ZTE Builds a TCO-Optimal AI Factory to Fuel Token Economy
- OEX architecture SuperPOD achieves a breakthrough in both computing density and energy efficiency, showcasing ZTE's technological innovation and system-level synergy in AI infrastructure
- ZTE leverages multiple dimensional co-design to enhance TPS, enabling cost-optimized AI factories and fueling Token economy

Shanghai, China, June 24, 2026 – ZTE Corporation (0763.HK / 000063.SZ), a global leading provider of integrated information and communication technology solutions, showcased at MWC Shanghai 2026 its comprehensively boost to TPS. Powered by multiple dimensional co-design, deep optimization, and acceleration - from chips, servers, clusters, and AIDC, to software algorithms and scheduling platforms - this innovation empowers customers to build TCO-Optimal AI factories providing robust support for the efficient development of the Token Economy.
As large models enter the phase of scaled inference deployment, the "cost per Token" has emerged as the ultimate metric for measuring the commercial value of AI. ZTE proposes that a leap in Token generation efficiency can only be achieved through architectural-level innovation and system-level synergy. To that end, the OEX (Orthogonal Electrical eXchange) architecture based SuperPOD showcased at MWC Shanghai 2026 represents a milestone innovation designed to shatter computing power bottlenecks and maximize energy efficiency.
Pioneering the OEX architecture to define the next-generation super-node standard
ZTE pioneered the Orthogonal Architecture SuperPOD concept. Its OEX architecture features a midplane-free and zero-cable design to achieve physical decoupling and flexible replacement of core components such as GPUs, CPUs, and switch chips. By supporting mainstream high-speed interconnect protocols like CLink and SUE, it truly realizes "multi-chip synergy, open compatibility, and on-demand optimization". Compared with traditional architectures, OEX-based SuperPOD communication paths are shorter with lower signal loss, significantly improving overall interconnection efficiency, minimizing latency, and enhancing system reliability.
ZTE's SuperPOD single rack achieves industry-leading ultra-high-density integration of 128 GPUs, and supports scale up to 16,000 GPUs to build an extra-large-scale cluster. It meets AI training and inference requirements ranging from thousand-card to ten-thousand-card scale, providing a solid foundation for long-context, high-concurrency agent scenarios.
Multi-Dimensional Optimization to Achieve Comprehensive Improvements in Inference Efficiency and Computing Energy Efficiency
Hardware-software synergy unleashes ultimate efficiency per watt. By leveraging a PD disaggregation and integrating technologies such as network efficiency optimization, operator optimization, and multi-level KV cache, performance bottlenecks are overcome and throughput is significantly increased. In close collaboration with multiple manufacturers, heterogeneous mixed inference and system-level optimization are advanced on domestic chip platforms, resulting in a comprehensive enhancement of inference efficiency and a notable increase in TPS.
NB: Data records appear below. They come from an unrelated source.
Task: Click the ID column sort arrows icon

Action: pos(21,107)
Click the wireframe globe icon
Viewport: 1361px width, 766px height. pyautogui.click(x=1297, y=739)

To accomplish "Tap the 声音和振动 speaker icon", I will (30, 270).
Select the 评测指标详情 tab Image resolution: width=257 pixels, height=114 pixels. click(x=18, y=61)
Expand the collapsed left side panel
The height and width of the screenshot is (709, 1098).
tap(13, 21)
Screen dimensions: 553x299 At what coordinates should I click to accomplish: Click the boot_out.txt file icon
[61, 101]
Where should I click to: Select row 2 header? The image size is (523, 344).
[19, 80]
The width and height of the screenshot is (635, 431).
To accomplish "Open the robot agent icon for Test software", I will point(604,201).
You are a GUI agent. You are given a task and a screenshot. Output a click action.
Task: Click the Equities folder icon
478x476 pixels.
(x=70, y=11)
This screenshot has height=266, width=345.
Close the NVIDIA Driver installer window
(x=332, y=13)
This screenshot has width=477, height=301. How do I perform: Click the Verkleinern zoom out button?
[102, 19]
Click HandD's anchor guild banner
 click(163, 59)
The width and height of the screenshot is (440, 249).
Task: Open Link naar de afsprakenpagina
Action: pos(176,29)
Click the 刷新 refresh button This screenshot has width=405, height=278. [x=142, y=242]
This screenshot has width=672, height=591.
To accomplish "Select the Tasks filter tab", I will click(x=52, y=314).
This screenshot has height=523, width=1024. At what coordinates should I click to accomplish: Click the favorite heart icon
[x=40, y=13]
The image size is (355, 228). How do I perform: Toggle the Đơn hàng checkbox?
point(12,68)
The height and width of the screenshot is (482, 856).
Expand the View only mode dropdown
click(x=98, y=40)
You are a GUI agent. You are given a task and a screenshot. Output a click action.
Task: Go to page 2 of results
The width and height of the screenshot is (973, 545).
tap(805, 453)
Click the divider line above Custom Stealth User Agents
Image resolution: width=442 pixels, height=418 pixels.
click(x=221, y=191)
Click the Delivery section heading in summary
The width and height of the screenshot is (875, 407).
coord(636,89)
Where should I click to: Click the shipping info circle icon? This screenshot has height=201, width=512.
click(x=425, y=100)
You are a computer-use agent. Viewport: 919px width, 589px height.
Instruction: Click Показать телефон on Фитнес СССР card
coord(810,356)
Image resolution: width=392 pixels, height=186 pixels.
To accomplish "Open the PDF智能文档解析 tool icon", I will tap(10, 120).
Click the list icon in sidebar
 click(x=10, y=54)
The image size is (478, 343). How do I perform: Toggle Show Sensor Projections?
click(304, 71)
Compute-storage-network synergy builds a large-scale inference pool. ZTE offers the Full Series AI Server supporting high-density deployment with 8 or 16 GPUs per server and 64 or 128 GPUs per rack, adapting to diverse scenarios. The AI-native KV cache is implemented through DPU hardware acceleration that enables direct GPU access to storage, achieving zero-copy data transfer, microsecond-level latency, and PB-scale scalability. Combined with intelligent prefetching and dynamic eviction mechanisms, the cache delivers a hit rate exceeding 70%, significantly boosting inference efficiency.
Building an Open and Evolvable AI Infrastructure with Ecosystem Partners
ZTE emphasizes that AI computing power development must balance performance, cost, and sustainable evolution. To achieve this, ZTE's OEX-based SuperPOD adopts a "Pre-Integration" model. Through Pre-adaptation & Pre-integration, the product adaptation and turning cycle is slashed from over one year to within six months, significantly accelerating ecosystem convergence and large-scale commercial rollout.
Efficient computing power serves as the bedrock of the Token economy, and ZTE is dedicated to ensuring that every ounce of computing power translates into tangible AI productivity. This showcase fully underscores ZTE's deep technological heritage and innovative strength in intelligent computing infrastructure, while offering customers a definitive, future-proof blueprint for building highly efficient AI factories.